Louis Schweig
Pierre Philibert Pompée

Pierre Philibert Pompée photographié sur la terrasse de l'Athénée Royal, 2, rue de Valois, le 23 juin 1841, à 1 heure
Louis Schweig (1807-1886)
Pierre Philibert Pompée photographié sur la terrasse de l'Athénée Royal, 2, rue de Valois, le 23 juin 1841, à 1 heure
1841
Daguerréotype
H. 8 ; L. 7 cm
© Musée d'Orsay, dist. RMN-Grand Palais / Patrice Schmidt

Pierre Philibert Pompée photographié sur la terrasse de l'Athénée Royal, 2, rue de Valois, le 23 juin 1841, à 1 heure


Le nom de Schweig apparaît à différentes reprises dans des archives liées aux premiers temps de la photographie. En 1839, après avoir assisté à une présentation de Daguerre, il donne des démonstrations du daguerréotype à Strasbourg, puis dans les villes allemandes d'Heilbronn et de Stuggart. Lauréat d'une médaille de bronze à l'exposition des produits de l'industrie française de 1844, on le retrouve ensuite installé à La Haye ou à Anvers, avant qu'il ne se fixe à Paris en 1853. Schweig est l'un de ces photographes itinérants qui compte parmi les premiers "disciples" de Daguerre.

Le modèle de ce portrait est Philibert Pompée (1809-1874), un républicain, directeur de l'école Turgot à Paris et futur maire d'Ivry-sur-Seine. Son attitude, le coude appuyé sur son siège, la tête et le buste légèrement inclinés, les doigts souplement croisés, frappe par son naturel. On est loin de la raideur des premiers portraits au daguerréotype. Depuis 1839, les photographes avaient en effet trouvé des moyens chimiques permettant d'accélérer la prise de vue. Ainsi Louis-Auguste Bisson (1814-1876) annonçait-il en juin 1841 qu'il pouvait prendre un portrait en une seconde et demie.
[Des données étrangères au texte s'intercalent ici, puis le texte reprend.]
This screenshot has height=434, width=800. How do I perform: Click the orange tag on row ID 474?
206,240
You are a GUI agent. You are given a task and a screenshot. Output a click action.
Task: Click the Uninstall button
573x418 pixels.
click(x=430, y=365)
La scène se passe à Paris sur la terrasse de l'Athénée, situé à deux pas du Palais-Royal. Célèbre à l'époque romantique et sous le Second Empire (il devient alors l'"Estaminet des nations"), ce café était fréquenté par Alexandre Dumas et par Gérard de Nerval. Ce dernier l'évoque longuement dans ses Nuits d'octobre : "Au rez-de-chaussée le café billard, au deuxième, l'escrime et la boxe ; au troisième, le daguerréotype, instrument de patience qui s'adresse aux esprits fatigués et qui, détruisant les illusions, oppose à chaque figure le miroir de la vérité".

Ce très joli portrait a donc le double mérite de nous offrir un témoignage sur les pratiques sociales du XIXe siècle et de nous confirmer que la photographie a très tôt permis l'évocation de l'instantanéité. Elle le fit de façon encore capricieuse pendant un certain nombre d'années, mais suffisante pour pouvoir contribuer subtilement à l'évolution du regard porté sur le monde.